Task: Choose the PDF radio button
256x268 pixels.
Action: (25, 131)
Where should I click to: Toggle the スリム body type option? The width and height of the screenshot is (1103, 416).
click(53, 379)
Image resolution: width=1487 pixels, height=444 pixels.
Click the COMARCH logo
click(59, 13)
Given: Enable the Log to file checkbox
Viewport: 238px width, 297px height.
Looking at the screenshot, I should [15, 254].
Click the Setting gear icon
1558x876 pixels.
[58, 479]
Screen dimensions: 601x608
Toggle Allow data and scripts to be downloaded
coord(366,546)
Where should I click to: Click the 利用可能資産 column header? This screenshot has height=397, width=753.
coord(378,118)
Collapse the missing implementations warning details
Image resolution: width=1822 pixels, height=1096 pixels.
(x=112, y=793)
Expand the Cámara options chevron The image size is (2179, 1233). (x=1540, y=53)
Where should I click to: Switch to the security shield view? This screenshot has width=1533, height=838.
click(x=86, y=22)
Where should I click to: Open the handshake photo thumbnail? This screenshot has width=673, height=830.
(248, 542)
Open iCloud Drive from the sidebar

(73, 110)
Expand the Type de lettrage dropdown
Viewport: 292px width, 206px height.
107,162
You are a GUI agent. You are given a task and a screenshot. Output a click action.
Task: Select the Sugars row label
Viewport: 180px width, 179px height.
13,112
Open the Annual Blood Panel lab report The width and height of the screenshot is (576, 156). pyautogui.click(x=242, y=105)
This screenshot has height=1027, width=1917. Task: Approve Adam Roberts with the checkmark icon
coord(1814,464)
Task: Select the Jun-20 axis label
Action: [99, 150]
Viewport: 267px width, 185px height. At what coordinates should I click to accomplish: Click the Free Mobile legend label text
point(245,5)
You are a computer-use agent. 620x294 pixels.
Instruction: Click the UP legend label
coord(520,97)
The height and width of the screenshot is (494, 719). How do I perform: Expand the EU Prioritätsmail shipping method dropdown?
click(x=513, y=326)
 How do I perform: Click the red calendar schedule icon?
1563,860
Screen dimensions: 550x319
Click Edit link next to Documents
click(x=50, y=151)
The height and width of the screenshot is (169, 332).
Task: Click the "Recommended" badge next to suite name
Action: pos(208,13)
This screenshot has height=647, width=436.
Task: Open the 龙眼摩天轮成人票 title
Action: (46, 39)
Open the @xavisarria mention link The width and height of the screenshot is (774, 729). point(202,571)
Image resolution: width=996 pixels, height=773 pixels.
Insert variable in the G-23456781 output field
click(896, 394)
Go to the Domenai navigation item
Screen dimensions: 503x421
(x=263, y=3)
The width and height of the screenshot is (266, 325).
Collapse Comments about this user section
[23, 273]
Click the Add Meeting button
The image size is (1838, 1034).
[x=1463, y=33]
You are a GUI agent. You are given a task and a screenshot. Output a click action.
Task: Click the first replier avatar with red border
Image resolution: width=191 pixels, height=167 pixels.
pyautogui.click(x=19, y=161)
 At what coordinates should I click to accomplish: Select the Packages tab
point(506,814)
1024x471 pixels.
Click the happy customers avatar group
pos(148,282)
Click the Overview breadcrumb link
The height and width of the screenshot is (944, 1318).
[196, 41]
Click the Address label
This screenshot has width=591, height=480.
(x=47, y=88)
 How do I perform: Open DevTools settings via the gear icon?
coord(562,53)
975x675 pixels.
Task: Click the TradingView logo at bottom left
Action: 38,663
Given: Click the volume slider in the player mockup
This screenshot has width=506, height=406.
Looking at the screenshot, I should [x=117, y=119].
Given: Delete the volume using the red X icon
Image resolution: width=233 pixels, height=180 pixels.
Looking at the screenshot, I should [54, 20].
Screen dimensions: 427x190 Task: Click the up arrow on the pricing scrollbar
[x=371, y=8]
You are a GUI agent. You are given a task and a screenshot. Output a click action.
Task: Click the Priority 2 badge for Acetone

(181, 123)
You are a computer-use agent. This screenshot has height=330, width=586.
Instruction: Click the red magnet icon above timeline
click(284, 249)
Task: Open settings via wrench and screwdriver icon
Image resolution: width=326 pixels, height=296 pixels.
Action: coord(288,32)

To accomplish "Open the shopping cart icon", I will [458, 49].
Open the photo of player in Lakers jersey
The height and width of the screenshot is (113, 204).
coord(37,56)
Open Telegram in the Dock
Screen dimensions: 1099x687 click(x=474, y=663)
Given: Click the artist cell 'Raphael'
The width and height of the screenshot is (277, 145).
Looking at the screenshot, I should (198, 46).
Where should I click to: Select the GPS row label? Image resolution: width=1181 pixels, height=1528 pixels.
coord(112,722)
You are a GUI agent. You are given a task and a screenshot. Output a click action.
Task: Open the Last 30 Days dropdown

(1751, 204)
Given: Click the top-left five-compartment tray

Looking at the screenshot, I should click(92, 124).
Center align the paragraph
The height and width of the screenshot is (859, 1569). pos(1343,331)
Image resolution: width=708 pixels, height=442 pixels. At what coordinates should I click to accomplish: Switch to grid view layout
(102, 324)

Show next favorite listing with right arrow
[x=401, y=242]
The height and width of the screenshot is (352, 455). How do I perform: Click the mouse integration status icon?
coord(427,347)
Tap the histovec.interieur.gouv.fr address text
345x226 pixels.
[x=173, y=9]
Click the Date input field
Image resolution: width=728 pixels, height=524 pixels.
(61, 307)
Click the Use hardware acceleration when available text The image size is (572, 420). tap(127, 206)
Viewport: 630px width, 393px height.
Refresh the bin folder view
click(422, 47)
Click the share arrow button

:: DIRECTIONS ::
Set out every line of the rows above as a Markdown table with two columns, Line and Text. Number the lines in order, and leave out blank lines.

:: EXERCISE SOLUTION ::
| Line | Text |
|---|---|
| 1 | Task: Choose the PDF radio button |
| 2 | 256x268 pixels. |
| 3 | Action: (25, 131) |
| 4 | Where should I click to: Toggle the スリム body type option? The width and height of the screenshot is (1103, 416). |
| 5 | click(53, 379) |
| 6 | Image resolution: width=1487 pixels, height=444 pixels. |
| 7 | Click the COMARCH logo |
| 8 | click(59, 13) |
| 9 | Given: Enable the Log to file checkbox |
| 10 | Viewport: 238px width, 297px height. |
| 11 | Looking at the screenshot, I should [15, 254]. |
| 12 | Click the Setting gear icon |
| 13 | 1558x876 pixels. |
| 14 | [58, 479] |
| 15 | Screen dimensions: 601x608 |
| 16 | Toggle Allow data and scripts to be downloaded |
| 17 | coord(366,546) |
| 18 | Where should I click to: Click the 利用可能資産 column header? This screenshot has height=397, width=753. |
| 19 | coord(378,118) |
| 20 | Collapse the missing implementations warning details |
| 21 | Image resolution: width=1822 pixels, height=1096 pixels. |
| 22 | (x=112, y=793) |
| 23 | Expand the Cámara options chevron The image size is (2179, 1233). (x=1540, y=53) |
| 24 | Where should I click to: Switch to the security shield view? This screenshot has width=1533, height=838. |
| 25 | click(x=86, y=22) |
| 26 | Where should I click to: Open the handshake photo thumbnail? This screenshot has width=673, height=830. |
| 27 | (248, 542) |
| 28 | Open iCloud Drive from the sidebar |
| 29 | (73, 110) |
| 30 | Expand the Type de lettrage dropdown |
| 31 | Viewport: 292px width, 206px height. |
| 32 | 107,162 |
| 33 | You are a GUI agent. You are given a task and a screenshot. Output a click action. |
| 34 | Task: Select the Sugars row label |
| 35 | Viewport: 180px width, 179px height. |
| 36 | 13,112 |
| 37 | Open the Annual Blood Panel lab report The width and height of the screenshot is (576, 156). pyautogui.click(x=242, y=105) |
| 38 | This screenshot has height=1027, width=1917. Task: Approve Adam Roberts with the checkmark icon |
| 39 | coord(1814,464) |
| 40 | Task: Select the Jun-20 axis label |
| 41 | Action: [99, 150] |
| 42 | Viewport: 267px width, 185px height. At what coordinates should I click to accomplish: Click the Free Mobile legend label text |
| 43 | point(245,5) |
| 44 | You are a computer-use agent. 620x294 pixels. |
| 45 | Instruction: Click the UP legend label |
| 46 | coord(520,97) |
| 47 | The height and width of the screenshot is (494, 719). How do I perform: Expand the EU Prioritätsmail shipping method dropdown? |
| 48 | click(x=513, y=326) |
| 49 |  How do I perform: Click the red calendar schedule icon? |
| 50 | 1563,860 |
| 51 | Screen dimensions: 550x319 |
| 52 | Click Edit link next to Documents |
| 53 | click(x=50, y=151) |
| 54 | The height and width of the screenshot is (169, 332). |
| 55 | Task: Click the "Recommended" badge next to suite name |
| 56 | Action: pos(208,13) |
| 57 | This screenshot has height=647, width=436. |
| 58 | Task: Open the 龙眼摩天轮成人票 title |
| 59 | Action: (46, 39) |
| 60 | Open the @xavisarria mention link The width and height of the screenshot is (774, 729). point(202,571) |
| 61 | Image resolution: width=996 pixels, height=773 pixels. |
| 62 | Insert variable in the G-23456781 output field |
| 63 | click(896, 394) |
| 64 | Go to the Domenai navigation item |
| 65 | Screen dimensions: 503x421 |
| 66 | (x=263, y=3) |
| 67 | The width and height of the screenshot is (266, 325). |
| 68 | Collapse Comments about this user section |
| 69 | [23, 273] |
| 70 | Click the Add Meeting button |
| 71 | The image size is (1838, 1034). |
| 72 | [x=1463, y=33] |
| 73 | You are a GUI agent. You are given a task and a screenshot. Output a click action. |
| 74 | Task: Click the first replier avatar with red border |
| 75 | Image resolution: width=191 pixels, height=167 pixels. |
| 76 | pyautogui.click(x=19, y=161) |
| 77 |  At what coordinates should I click to accomplish: Select the Packages tab |
| 78 | point(506,814) |
| 79 | 1024x471 pixels. |
| 80 | Click the happy customers avatar group |
| 81 | pos(148,282) |
| 82 | Click the Overview breadcrumb link |
| 83 | The height and width of the screenshot is (944, 1318). |
| 84 | [196, 41] |
| 85 | Click the Address label |
| 86 | This screenshot has width=591, height=480. |
| 87 | (x=47, y=88) |
| 88 |  How do I perform: Open DevTools settings via the gear icon? |
| 89 | coord(562,53) |
| 90 | 975x675 pixels. |
| 91 | Task: Click the TradingView logo at bottom left |
| 92 | Action: 38,663 |
| 93 | Given: Click the volume slider in the player mockup |
| 94 | This screenshot has width=506, height=406. |
| 95 | Looking at the screenshot, I should [x=117, y=119]. |
| 96 | Given: Delete the volume using the red X icon |
| 97 | Image resolution: width=233 pixels, height=180 pixels. |
| 98 | Looking at the screenshot, I should [54, 20]. |
| 99 | Screen dimensions: 427x190 Task: Click the up arrow on the pricing scrollbar |
| 100 | [x=371, y=8] |
| 101 | You are a GUI agent. You are given a task and a screenshot. Output a click action. |
| 102 | Task: Click the Priority 2 badge for Acetone |
| 103 | (181, 123) |
| 104 | You are a computer-use agent. This screenshot has height=330, width=586. |
| 105 | Instruction: Click the red magnet icon above timeline |
| 106 | click(284, 249) |
| 107 | Task: Open settings via wrench and screwdriver icon |
| 108 | Image resolution: width=326 pixels, height=296 pixels. |
| 109 | Action: coord(288,32) |
| 110 | To accomplish "Open the shopping cart icon", I will [458, 49]. |
| 111 | Open the photo of player in Lakers jersey |
| 112 | The height and width of the screenshot is (113, 204). |
| 113 | coord(37,56) |
| 114 | Open Telegram in the Dock |
| 115 | Screen dimensions: 1099x687 click(x=474, y=663) |
| 116 | Given: Click the artist cell 'Raphael' |
| 117 | The width and height of the screenshot is (277, 145). |
| 118 | Looking at the screenshot, I should (198, 46). |
| 119 | Where should I click to: Select the GPS row label? Image resolution: width=1181 pixels, height=1528 pixels. |
| 120 | coord(112,722) |
| 121 | You are a GUI agent. You are given a task and a screenshot. Output a click action. |
| 122 | Task: Open the Last 30 Days dropdown |
| 123 | (1751, 204) |
| 124 | Given: Click the top-left five-compartment tray |
| 125 | Looking at the screenshot, I should click(92, 124). |
| 126 | Center align the paragraph |
| 127 | The height and width of the screenshot is (859, 1569). pos(1343,331) |
| 128 | Image resolution: width=708 pixels, height=442 pixels. At what coordinates should I click to accomplish: Switch to grid view layout |
| 129 | (102, 324) |
| 130 | Show next favorite listing with right arrow |
| 131 | [x=401, y=242] |
| 132 | The height and width of the screenshot is (352, 455). How do I perform: Click the mouse integration status icon? |
| 133 | coord(427,347) |
| 134 | Tap the histovec.interieur.gouv.fr address text |
| 135 | 345x226 pixels. |
| 136 | [x=173, y=9] |
| 137 | Click the Date input field |
| 138 | Image resolution: width=728 pixels, height=524 pixels. |
| 139 | (61, 307) |
| 140 | Click the Use hardware acceleration when available text The image size is (572, 420). tap(127, 206) |
| 141 | Viewport: 630px width, 393px height. |
| 142 | Refresh the bin folder view |
| 143 | click(422, 47) |
| 144 | Click the share arrow button |